Please print nothing but the lines from the one containing "GAIE Moodle (120, 1676)" to the final line below, exactly, and no pictures.

--- Input records ---

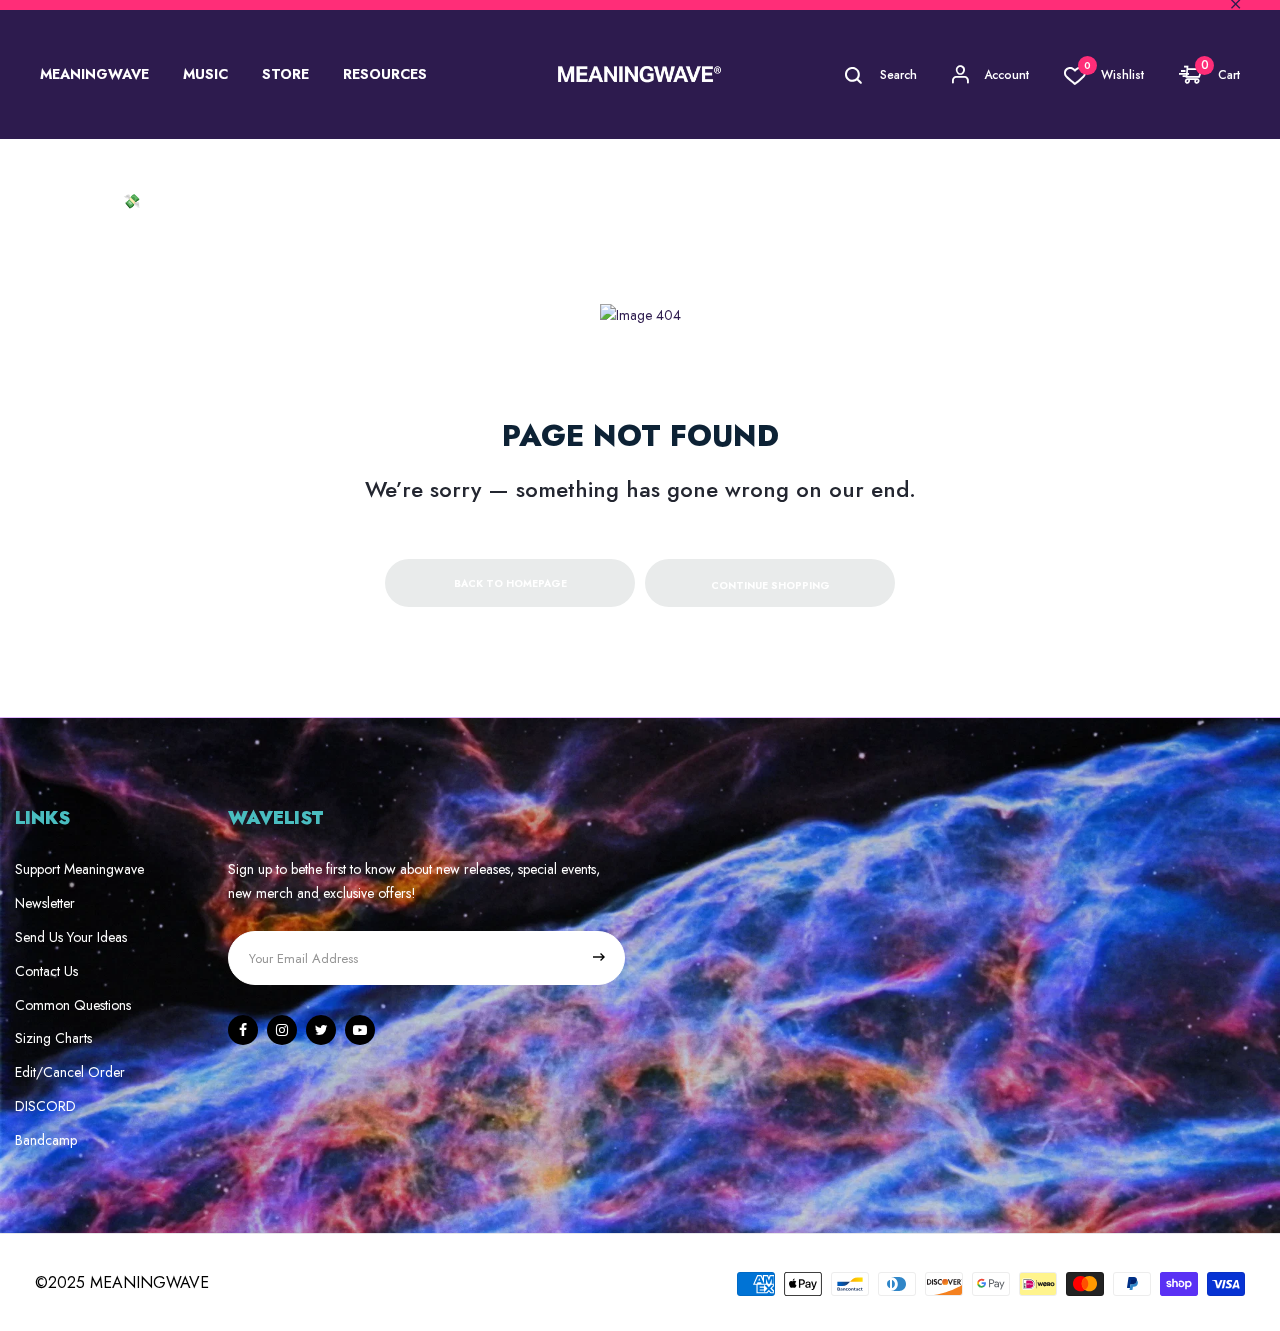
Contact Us (46, 971)
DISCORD (45, 1106)
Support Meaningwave (79, 869)
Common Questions (73, 1005)
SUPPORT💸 (97, 201)
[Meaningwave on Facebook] (243, 1030)
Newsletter (45, 903)
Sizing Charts (53, 1038)
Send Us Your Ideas (71, 937)
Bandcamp (46, 1140)
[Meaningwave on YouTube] (360, 1030)
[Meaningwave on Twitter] (321, 1030)
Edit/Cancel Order (70, 1072)
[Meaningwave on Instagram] (282, 1030)
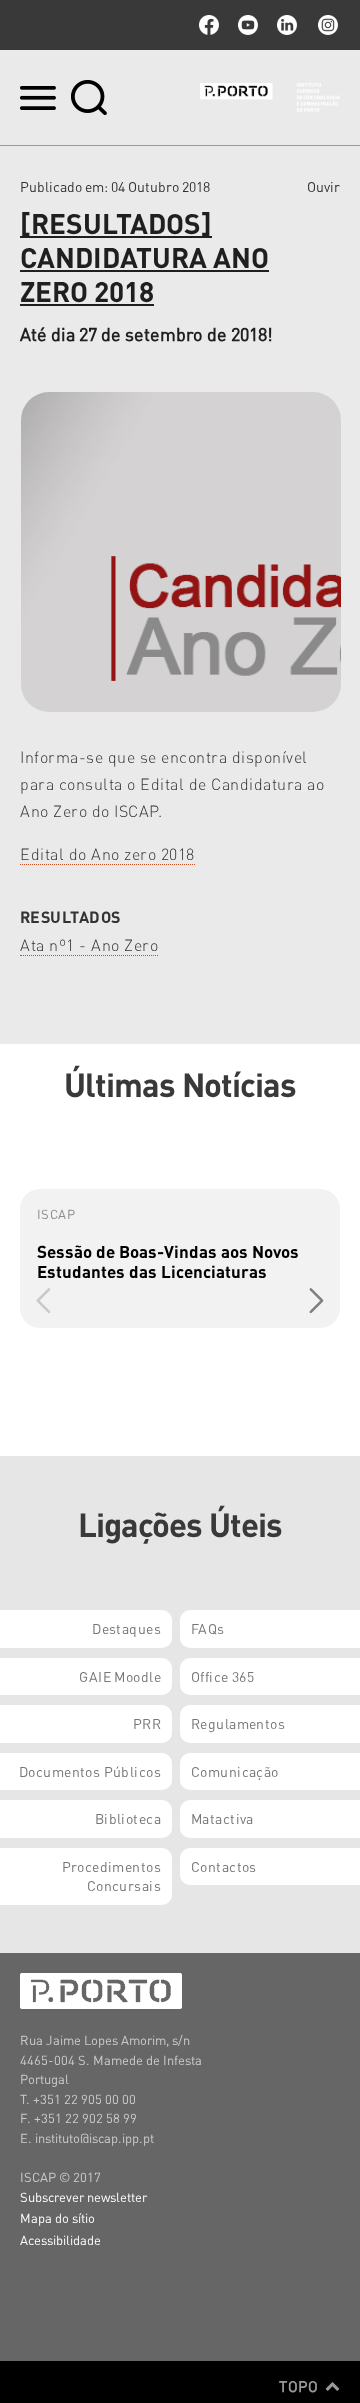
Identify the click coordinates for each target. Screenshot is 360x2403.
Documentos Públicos (90, 1771)
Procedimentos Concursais (111, 1876)
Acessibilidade (60, 2239)
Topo (300, 2386)
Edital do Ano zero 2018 (107, 853)
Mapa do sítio (57, 2217)
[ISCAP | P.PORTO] (270, 97)
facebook (209, 25)
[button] (316, 1301)
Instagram (326, 25)
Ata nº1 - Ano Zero (89, 944)
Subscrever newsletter (83, 2196)
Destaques (126, 1628)
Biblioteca (128, 1818)
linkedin (287, 25)
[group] (180, 1258)
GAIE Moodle (120, 1676)
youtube (248, 25)
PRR (147, 1723)
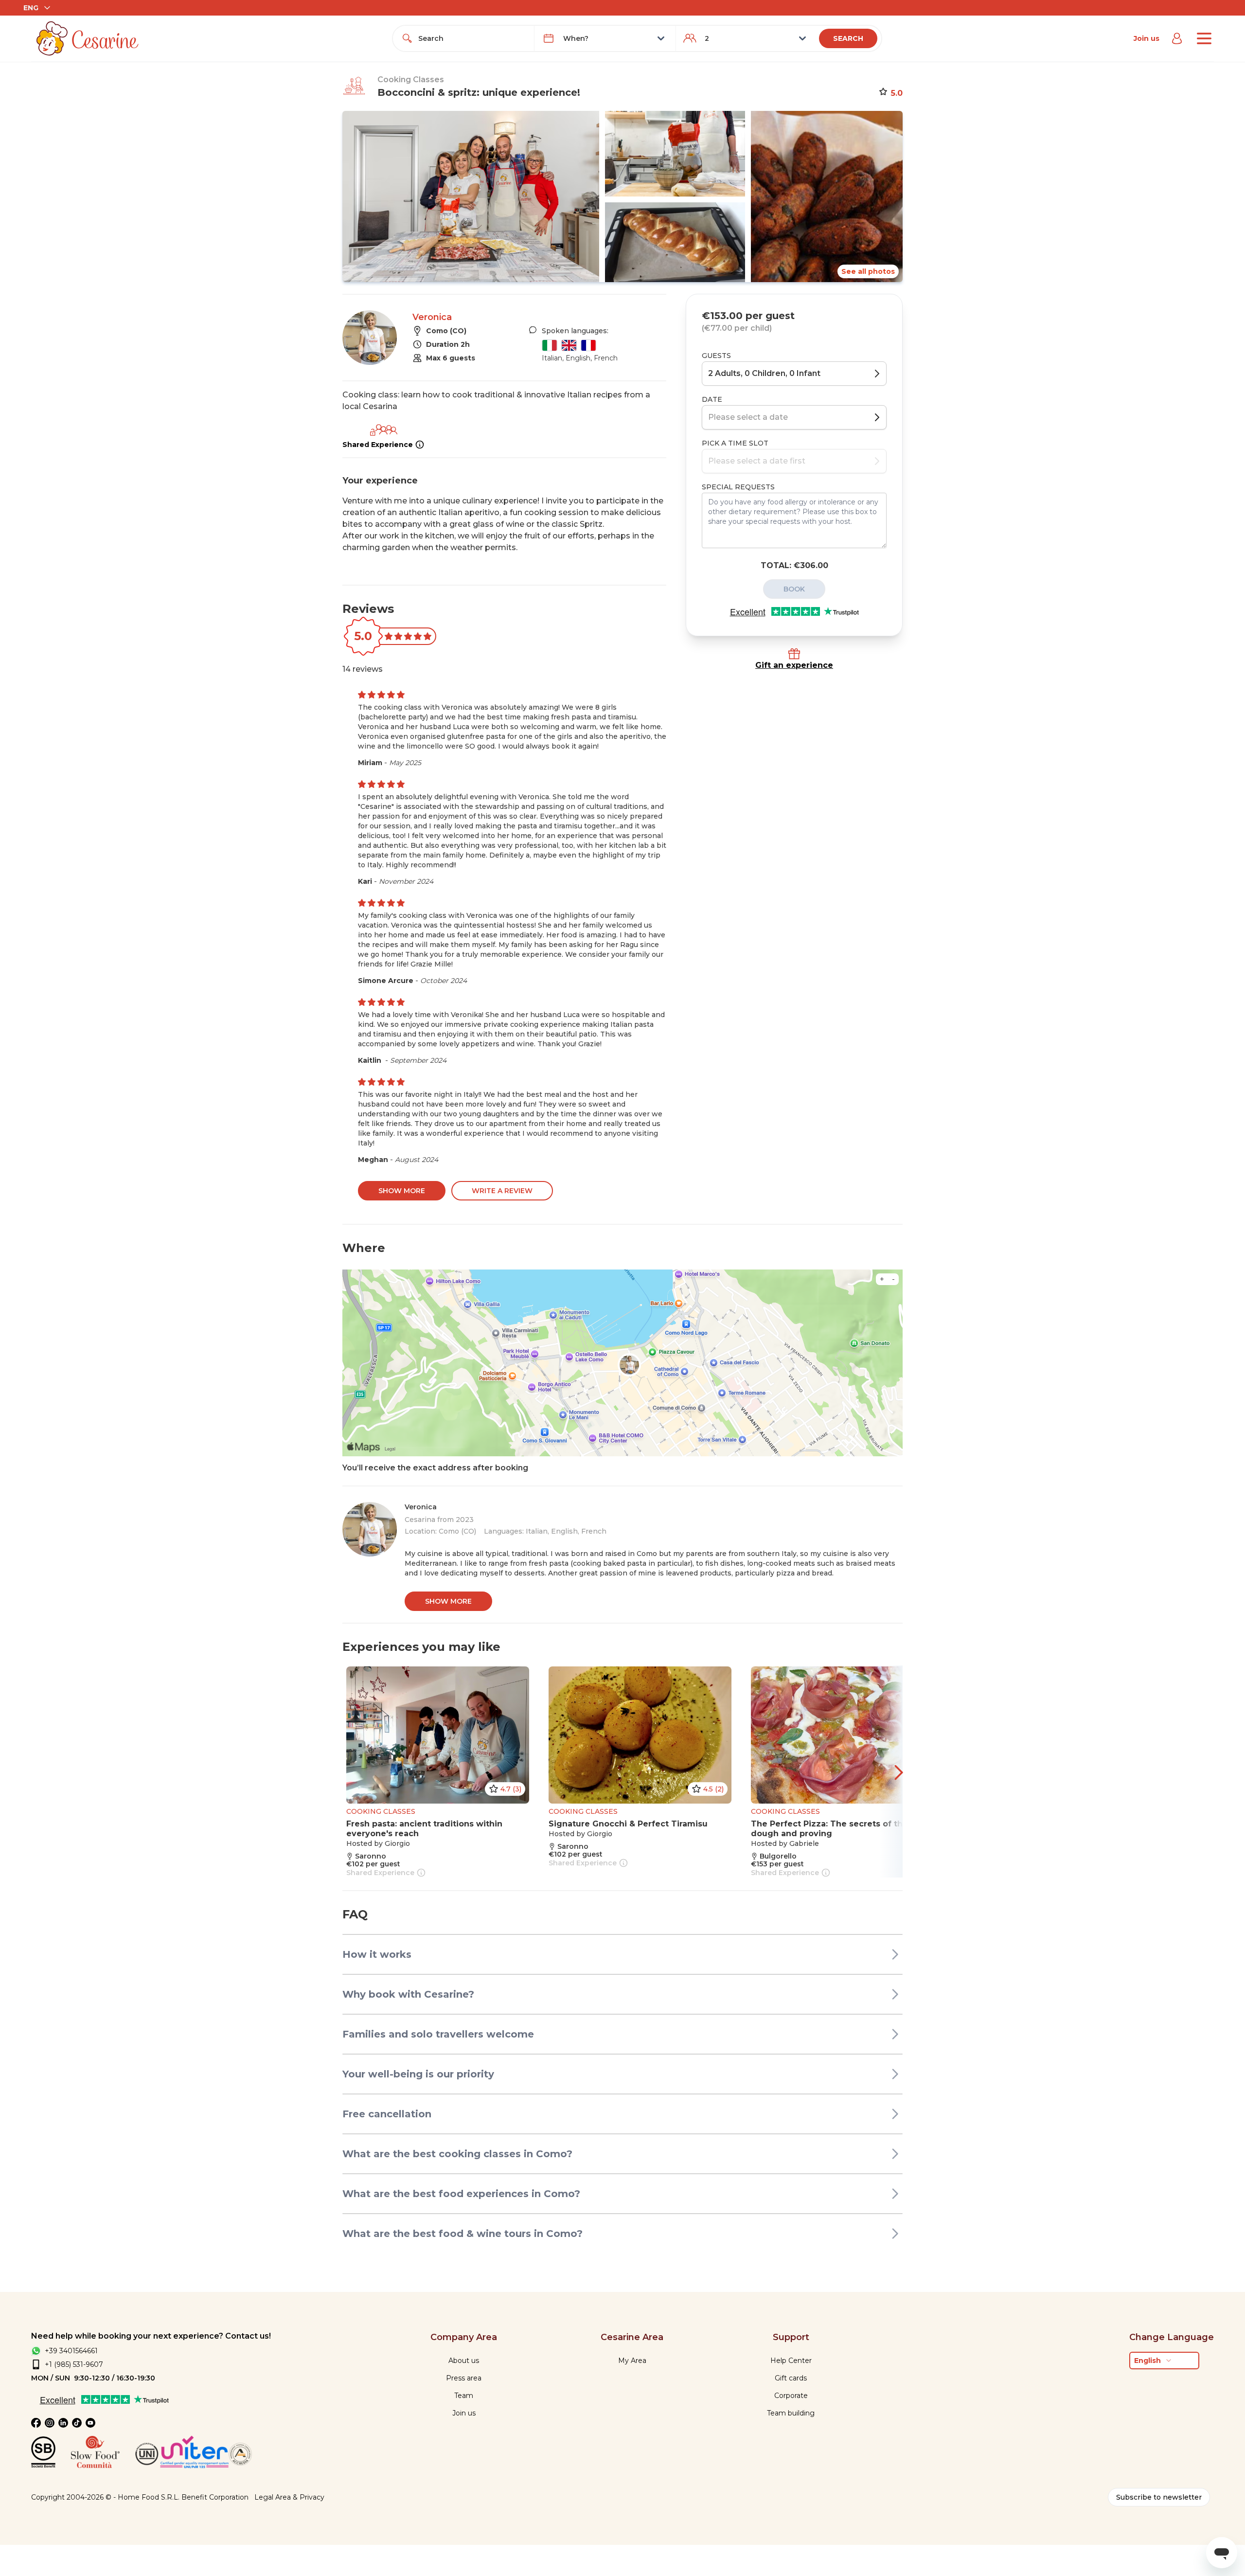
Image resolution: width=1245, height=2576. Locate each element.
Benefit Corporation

---

**Exercise response**
GAIE Moodle (120, 1676)
youtube (248, 25)
PRR (147, 1723)
Image resolution: width=1245, height=2576. Locate each element.
Benefit Corporation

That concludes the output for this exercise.